When the start key is pushed (S230:YES), it is determined whether removal and mounting of the drum 19 occurred on the basis of the signal from the drum sensor 25 (S240).
When it is determined that removal and mounting of the drum 19 did not occur (S240:NO), it is determined whether a new stack of printing paper sheets was put on the paper feed table 30 (S250).
When it is determined that a new stack of printing paper sheets was not put on the paper feed table 30 (S250:NO), printing is performed (S300).
When it is determined that removal and mounting of the drum 19 occurred (S240:YES), or when it is determined that a new stack of printing paper sheets was put on the paper feed table 30 (S250:YES), the sheet size of the printing paper sheets 34 is detected again and the printing matrix area size is read out from the drum side printing matrix area information storage means 28 (S260).
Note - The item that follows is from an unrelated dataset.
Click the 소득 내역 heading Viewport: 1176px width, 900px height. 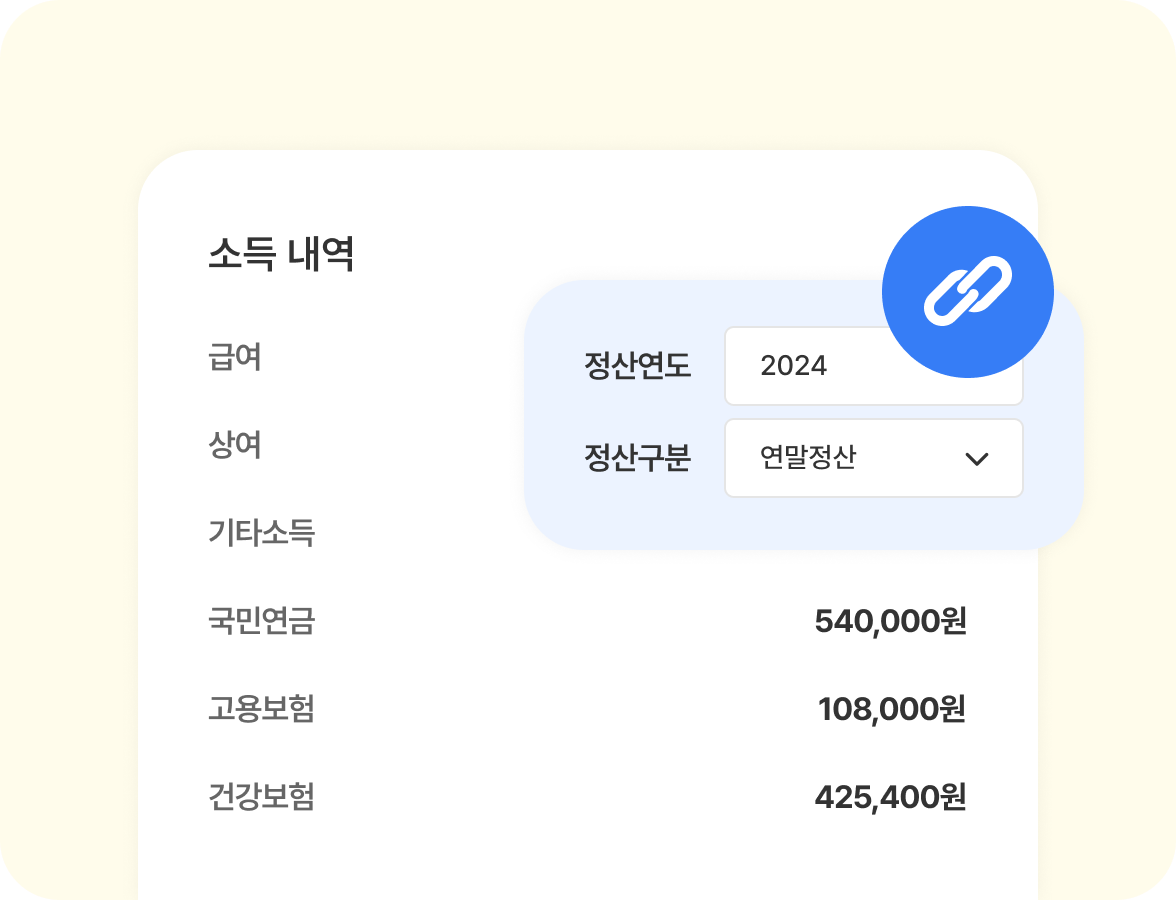(281, 255)
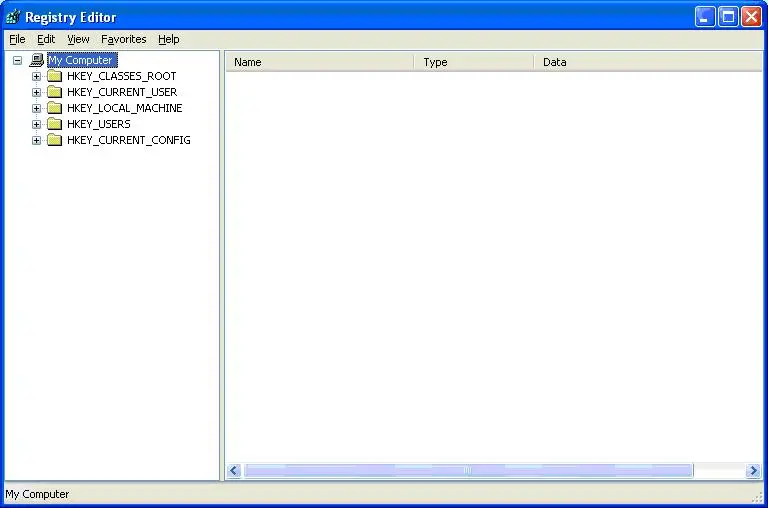Viewport: 768px width, 508px height.
Task: Click the HKEY_CURRENT_CONFIG folder icon
Action: (54, 140)
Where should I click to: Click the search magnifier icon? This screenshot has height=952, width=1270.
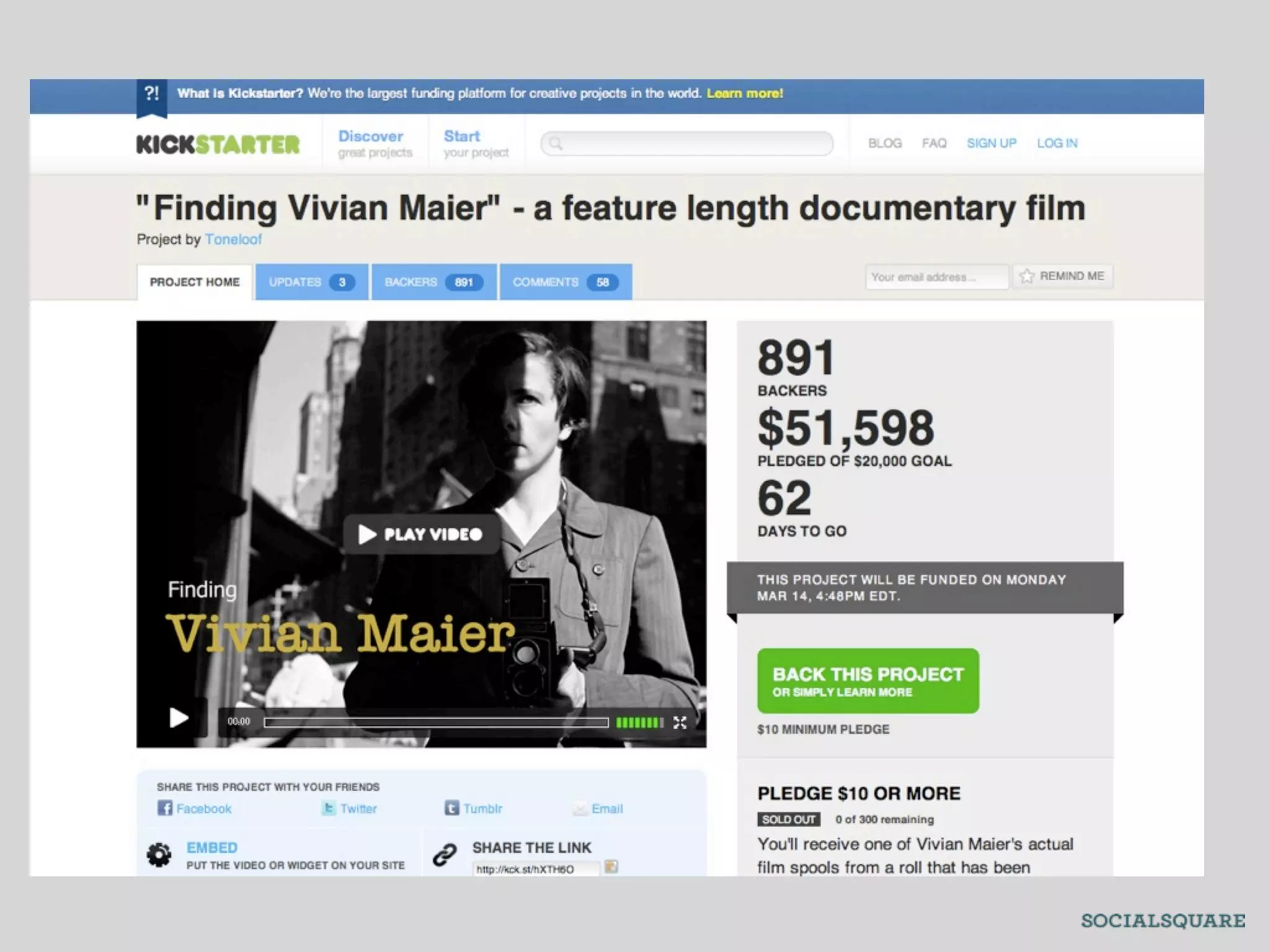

Then the printing area (W3 in width and L3 in length) is determined on the basis of the sheet size of the printing paper sheets 34 detected (S270). When the printing area determined is not smaller than the printing matrix area (W4 in width and L4 in length in FIG. 6C) in both width and length (S280:YES), printing is performed (S300). As shown in FIG. 4, this second detection of the sheet size (S260) and determining the printing area (S270) occurs only when it is determined that either removal and mounting of the drum 19 occurred (S240:YES) or new printing paper sheets was put on the paper feed table 30 (S250:YES). This is because if either of these events have occurred, there exists a chance that the new drum or the new paper is of a different size than that which was removed. If the drum 19 or the printing paper sheets 34 are replaced with a drum or paper having a different size, the potential exists that the sheet size will be smaller than the printing matrix size and that the image on the printing matrix area will be cut when transferred to the printing paper, i.e. a portion of the image may not transfer to the printing paper and the alarm will be provided (S290). In addition, as noted above, the printing matrix area size is read out from the information storage means so that redetermination ofthe printing matrix area (S100) will not be required. If the drum or paper is not replaced, then there will be no chance that the sheet size will be smaller than the printing matrix size and no alarm will be provided but rather, the print will occur (S300).
In the printing operation, the paper feed section 5 supplies the sheets 34 one by one. The leading end of the sheet 34 is held by the clamp means of the pressure roller 20 and is fed between the pressure roller 20 and the drum 19 in response to rotation of the pressure roller 20. The drum 19 is rotated in synchronization with the pressure roller 20 and the sheet 34 is conveyed pinched therebetween.
The inner pressure roller 22 is rotated in synchronization with the drum 19 and the pressure roller 20 and causes the circumferential wall of the drum 19 to bulge outwardly. The sheet 34 is sandwiched between the bulged circumferential wall of the drum 19 and the pressure roller 20. The ink supplied on the inner surface of circumferential wall of the drum 19 is transferred to the sheet 34 through the perforations in the printing matrix area on the stencil, thereby recording an image on the sheet 34 in a predetermined color.
When the printing area is smaller than the printing matrix area (S280:NO), the error alarm 55 makes a display to the effect that there is fear that the pressure roller 20 can be stained with ink (S290).
In the operation of determining the size of the printing matrix area, when it is not necessary to take into account the margin, the printing area is determined to be W2 (FIG. 6A) ×L2 (FIG. 6A) in S101. Then the following steps in the flow shown in FIG. 5 are performed employing W2 and L2 as the width and the length of the printing area in place of W3 and L3, whereby printing is carried out over the entire area of the sheet 34 according the printing matrix area.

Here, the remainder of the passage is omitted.